Die USA haben der Türkei im Zusammenhang mit dem gerichtlich angeordneten Politikverbot für den Istanbuler Bürgermeister »Schikane« vorgeworfen. Man sei »zutiefst beunruhigt und enttäuscht über das Urteil« sowie »anhaltende gerichtliche Schikane von Vertretern aus Zivilgesellschaft, Medien, Politik und Wirtschaft«, hieß es gestern in einer Mitteilung des US-Außenministeriums.
Ekrem Imamoglu, Politiker der landesweit stärksten Oppositionspartei CHP, war am Mittwoch zu einer Haftstrafe von zweieinhalb Jahren und einem Politikverbot verurteilt worden. Er habe Beamte der Wahlbehörde beleidigt, indem er sie als »Idioten« bezeichnet habe, so das Urteil. Erst wenn das Urteil rechtskräftig ist, muss Imamoglu sein Amt als Bürgermeister von Istanbul aufgeben.

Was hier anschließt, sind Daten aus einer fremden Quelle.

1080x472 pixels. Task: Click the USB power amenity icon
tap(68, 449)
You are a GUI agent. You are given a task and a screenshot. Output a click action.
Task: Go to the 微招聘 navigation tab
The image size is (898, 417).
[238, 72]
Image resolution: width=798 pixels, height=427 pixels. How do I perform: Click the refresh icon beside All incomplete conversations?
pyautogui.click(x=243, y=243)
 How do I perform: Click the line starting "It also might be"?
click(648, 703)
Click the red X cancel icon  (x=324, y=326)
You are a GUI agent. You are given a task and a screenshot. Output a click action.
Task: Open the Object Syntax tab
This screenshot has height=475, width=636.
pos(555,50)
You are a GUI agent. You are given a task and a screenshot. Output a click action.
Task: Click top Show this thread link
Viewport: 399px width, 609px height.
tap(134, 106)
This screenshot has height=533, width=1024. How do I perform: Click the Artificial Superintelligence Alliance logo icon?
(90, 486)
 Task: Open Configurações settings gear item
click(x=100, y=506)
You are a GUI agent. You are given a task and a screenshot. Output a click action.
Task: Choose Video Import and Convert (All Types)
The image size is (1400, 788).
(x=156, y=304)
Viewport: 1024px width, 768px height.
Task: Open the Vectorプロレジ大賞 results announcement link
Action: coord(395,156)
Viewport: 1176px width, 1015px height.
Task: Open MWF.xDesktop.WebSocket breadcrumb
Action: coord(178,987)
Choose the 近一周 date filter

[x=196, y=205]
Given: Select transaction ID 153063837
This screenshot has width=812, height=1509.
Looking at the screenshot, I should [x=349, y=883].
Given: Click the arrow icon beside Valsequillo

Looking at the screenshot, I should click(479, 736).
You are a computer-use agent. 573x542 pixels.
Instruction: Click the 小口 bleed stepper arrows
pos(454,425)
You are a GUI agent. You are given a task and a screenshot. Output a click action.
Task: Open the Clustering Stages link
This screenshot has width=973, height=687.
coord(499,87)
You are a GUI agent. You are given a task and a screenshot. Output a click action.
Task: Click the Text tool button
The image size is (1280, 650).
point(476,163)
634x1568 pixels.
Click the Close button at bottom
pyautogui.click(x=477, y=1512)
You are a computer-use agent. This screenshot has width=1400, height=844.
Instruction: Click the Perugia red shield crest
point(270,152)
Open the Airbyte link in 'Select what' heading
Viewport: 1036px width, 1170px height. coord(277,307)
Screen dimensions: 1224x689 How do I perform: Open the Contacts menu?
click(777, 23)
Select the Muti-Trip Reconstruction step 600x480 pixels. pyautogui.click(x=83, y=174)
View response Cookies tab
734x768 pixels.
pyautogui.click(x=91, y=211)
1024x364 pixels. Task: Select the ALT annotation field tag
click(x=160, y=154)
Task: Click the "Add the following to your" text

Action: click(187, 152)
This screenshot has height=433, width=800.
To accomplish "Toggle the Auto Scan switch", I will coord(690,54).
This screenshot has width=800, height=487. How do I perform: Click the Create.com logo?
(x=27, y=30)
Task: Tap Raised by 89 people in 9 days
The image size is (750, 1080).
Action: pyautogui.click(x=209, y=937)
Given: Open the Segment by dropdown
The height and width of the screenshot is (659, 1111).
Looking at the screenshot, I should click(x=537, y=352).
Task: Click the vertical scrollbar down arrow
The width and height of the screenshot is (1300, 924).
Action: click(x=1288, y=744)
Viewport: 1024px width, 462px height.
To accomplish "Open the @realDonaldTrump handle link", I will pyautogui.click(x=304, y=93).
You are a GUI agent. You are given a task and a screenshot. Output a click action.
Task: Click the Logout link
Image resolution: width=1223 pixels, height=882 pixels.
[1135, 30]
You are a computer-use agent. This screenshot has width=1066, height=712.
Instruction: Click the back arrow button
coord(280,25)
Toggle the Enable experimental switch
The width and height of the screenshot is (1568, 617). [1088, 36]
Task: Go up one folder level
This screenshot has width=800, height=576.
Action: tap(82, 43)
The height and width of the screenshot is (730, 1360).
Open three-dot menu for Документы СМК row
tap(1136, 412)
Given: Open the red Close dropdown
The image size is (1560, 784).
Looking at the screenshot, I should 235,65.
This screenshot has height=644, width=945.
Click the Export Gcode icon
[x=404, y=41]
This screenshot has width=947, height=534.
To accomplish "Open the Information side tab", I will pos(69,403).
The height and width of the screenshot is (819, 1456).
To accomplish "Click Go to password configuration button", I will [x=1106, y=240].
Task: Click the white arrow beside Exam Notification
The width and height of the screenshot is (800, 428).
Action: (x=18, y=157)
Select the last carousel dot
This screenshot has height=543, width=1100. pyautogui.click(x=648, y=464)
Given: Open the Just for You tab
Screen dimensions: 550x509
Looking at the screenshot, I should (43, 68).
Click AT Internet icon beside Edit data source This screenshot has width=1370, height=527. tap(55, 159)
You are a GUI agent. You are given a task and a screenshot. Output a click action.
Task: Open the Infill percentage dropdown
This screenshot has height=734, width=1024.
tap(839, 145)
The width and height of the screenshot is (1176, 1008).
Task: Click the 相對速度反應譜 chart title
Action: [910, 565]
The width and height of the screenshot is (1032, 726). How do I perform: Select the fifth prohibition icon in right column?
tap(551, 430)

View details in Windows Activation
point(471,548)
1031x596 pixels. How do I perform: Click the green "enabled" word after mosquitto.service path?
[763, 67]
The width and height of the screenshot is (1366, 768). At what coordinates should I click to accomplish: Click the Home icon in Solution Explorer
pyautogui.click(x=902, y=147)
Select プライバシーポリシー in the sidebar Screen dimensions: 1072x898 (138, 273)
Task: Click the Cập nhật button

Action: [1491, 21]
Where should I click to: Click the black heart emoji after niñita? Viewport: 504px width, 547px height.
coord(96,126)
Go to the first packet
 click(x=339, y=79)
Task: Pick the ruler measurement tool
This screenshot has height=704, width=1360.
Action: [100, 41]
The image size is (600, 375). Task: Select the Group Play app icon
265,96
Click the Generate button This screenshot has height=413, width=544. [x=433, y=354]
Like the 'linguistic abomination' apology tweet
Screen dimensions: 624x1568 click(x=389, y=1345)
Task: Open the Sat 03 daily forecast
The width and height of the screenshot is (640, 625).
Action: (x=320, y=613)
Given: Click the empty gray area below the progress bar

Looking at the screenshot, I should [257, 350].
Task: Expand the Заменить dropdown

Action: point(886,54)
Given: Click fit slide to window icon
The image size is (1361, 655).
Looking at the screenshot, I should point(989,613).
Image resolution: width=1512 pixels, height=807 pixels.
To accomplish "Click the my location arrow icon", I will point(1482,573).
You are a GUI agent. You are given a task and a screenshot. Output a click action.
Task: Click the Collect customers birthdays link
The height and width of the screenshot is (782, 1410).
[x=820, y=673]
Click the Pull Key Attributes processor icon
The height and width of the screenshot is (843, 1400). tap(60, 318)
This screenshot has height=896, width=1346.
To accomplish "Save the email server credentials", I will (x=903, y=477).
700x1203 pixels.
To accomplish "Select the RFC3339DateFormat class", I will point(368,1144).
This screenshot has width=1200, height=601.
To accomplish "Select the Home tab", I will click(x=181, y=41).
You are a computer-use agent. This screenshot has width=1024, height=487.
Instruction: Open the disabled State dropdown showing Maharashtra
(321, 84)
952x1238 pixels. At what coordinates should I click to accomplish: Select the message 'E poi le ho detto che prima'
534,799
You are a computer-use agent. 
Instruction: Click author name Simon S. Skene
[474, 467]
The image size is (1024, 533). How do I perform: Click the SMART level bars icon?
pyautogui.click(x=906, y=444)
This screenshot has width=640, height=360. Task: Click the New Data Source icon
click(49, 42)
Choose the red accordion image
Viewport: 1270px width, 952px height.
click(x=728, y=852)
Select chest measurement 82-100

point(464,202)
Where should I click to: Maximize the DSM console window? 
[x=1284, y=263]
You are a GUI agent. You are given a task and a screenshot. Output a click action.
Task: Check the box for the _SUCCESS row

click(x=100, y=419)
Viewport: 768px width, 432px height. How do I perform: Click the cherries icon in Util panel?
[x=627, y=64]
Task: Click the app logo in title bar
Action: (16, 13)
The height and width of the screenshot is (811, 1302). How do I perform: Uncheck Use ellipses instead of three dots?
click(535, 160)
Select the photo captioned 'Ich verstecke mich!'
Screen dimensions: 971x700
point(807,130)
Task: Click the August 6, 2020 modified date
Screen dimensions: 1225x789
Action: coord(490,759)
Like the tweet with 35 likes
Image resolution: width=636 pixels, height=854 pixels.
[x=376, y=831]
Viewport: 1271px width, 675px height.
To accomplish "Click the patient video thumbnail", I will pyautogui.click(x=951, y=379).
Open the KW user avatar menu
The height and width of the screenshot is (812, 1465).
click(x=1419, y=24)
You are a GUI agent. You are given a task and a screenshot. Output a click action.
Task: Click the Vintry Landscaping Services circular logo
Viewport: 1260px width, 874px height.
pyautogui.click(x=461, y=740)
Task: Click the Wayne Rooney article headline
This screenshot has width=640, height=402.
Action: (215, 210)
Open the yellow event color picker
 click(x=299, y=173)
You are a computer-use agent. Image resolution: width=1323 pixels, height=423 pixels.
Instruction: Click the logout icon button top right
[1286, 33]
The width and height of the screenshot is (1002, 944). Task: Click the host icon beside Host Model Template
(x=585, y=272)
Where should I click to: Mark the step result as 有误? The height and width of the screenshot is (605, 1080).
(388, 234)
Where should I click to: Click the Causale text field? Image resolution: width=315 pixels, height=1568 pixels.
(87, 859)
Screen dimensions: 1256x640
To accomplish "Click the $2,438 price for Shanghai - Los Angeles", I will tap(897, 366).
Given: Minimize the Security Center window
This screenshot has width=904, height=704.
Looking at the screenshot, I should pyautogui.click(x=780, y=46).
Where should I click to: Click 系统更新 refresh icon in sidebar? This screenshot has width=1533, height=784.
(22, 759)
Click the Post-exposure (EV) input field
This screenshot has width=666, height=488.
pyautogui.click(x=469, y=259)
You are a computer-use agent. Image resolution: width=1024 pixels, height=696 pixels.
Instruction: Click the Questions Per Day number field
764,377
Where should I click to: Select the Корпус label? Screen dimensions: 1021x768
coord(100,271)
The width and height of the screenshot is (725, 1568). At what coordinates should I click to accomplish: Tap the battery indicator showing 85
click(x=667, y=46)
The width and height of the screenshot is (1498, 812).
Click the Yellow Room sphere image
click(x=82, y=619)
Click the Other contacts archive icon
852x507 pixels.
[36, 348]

Der nun 52-Jährige hatte das politisch enorm einflussreiche Amt 2019 gewonnen und Präsident Recep Tayyip Erdogan und dessen islamisch-konservativer Partei AKP damit eine herbe Niederlage zugefügt. Imamoglu galt bisher als aussichtsreicher Erdogan-Herausforderer für die Präsidentenwahl im kommenden Jahr. Laut Istanbuler Stadtverwaltung hat die Staatsanwaltschaft bereits Einspruch gegen das Urteil eingelegt, weil ihr die Strafe zu niedrig sei.
Kritiker nannten das Verfahren gegen Imamoglu »politisch motiviert«. Die türkische Regierung kritisierte diese Darstellung wiederum als »Lynchkampagne« gegen Erdogan und die Regierung.